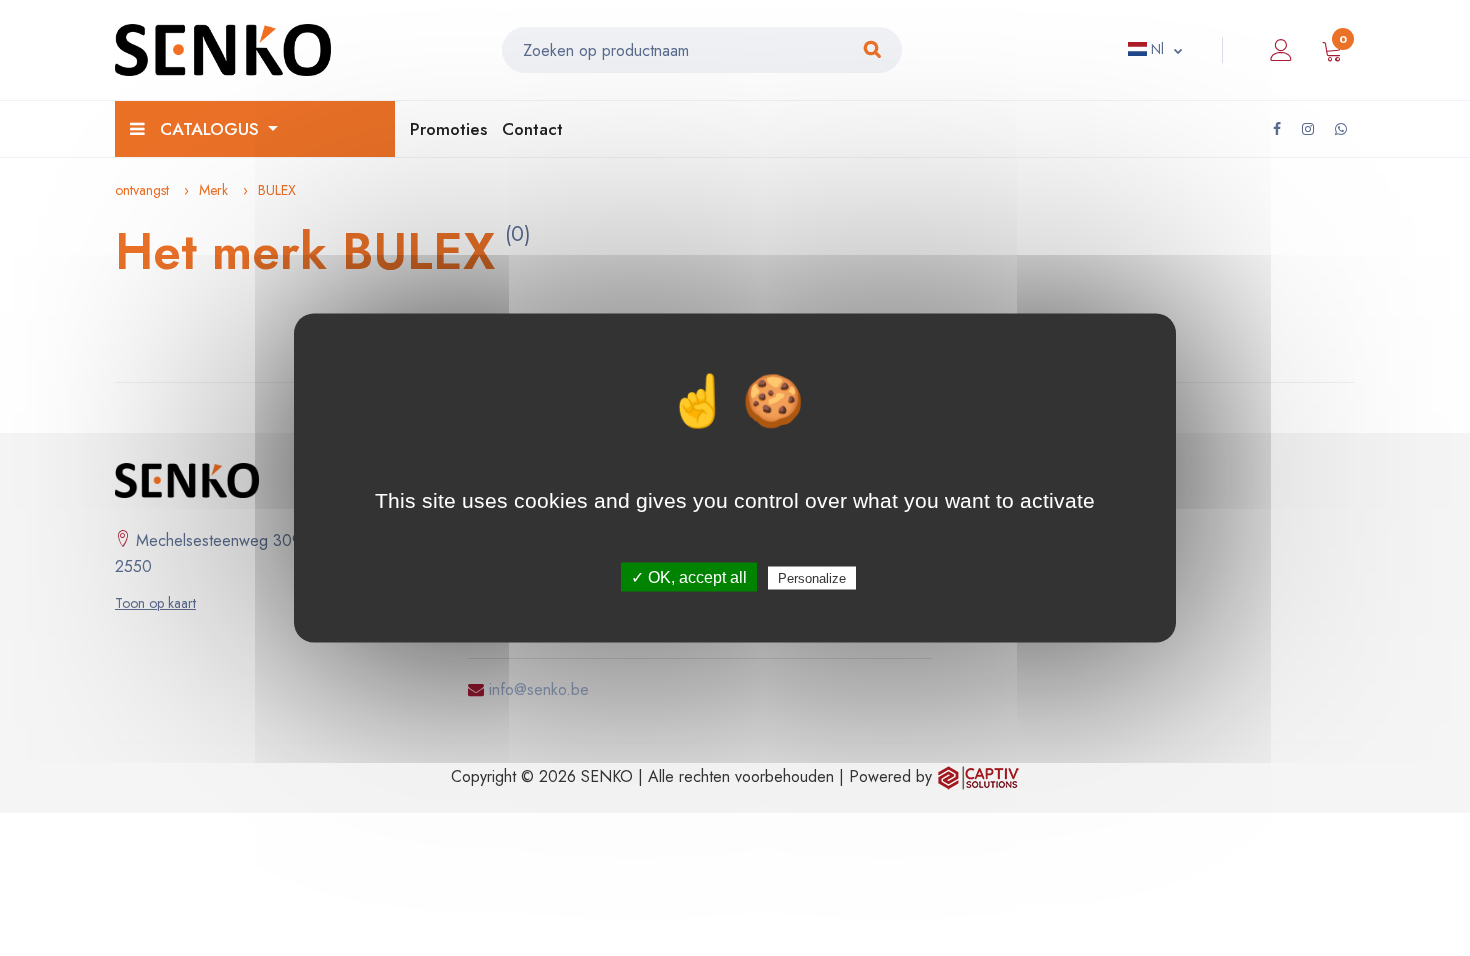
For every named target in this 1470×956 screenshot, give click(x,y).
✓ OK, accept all (689, 577)
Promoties (448, 129)
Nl (1155, 49)
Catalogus (209, 129)
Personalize (812, 578)
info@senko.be (539, 689)
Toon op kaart (155, 603)
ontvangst (142, 190)
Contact (532, 129)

───

> [WHAT IS REQUIRED]: Would you output each entry exactly and leave the pictures behind?

> [EXPECTED ANSWER]:
For every named target in this 1470×956 screenshot, give click(x,y).
✓ OK, accept all (689, 577)
Promoties (448, 129)
Nl (1155, 49)
Catalogus (209, 129)
Personalize (812, 578)
info@senko.be (539, 689)
Toon op kaart (155, 603)
ontvangst (142, 190)
Contact (532, 129)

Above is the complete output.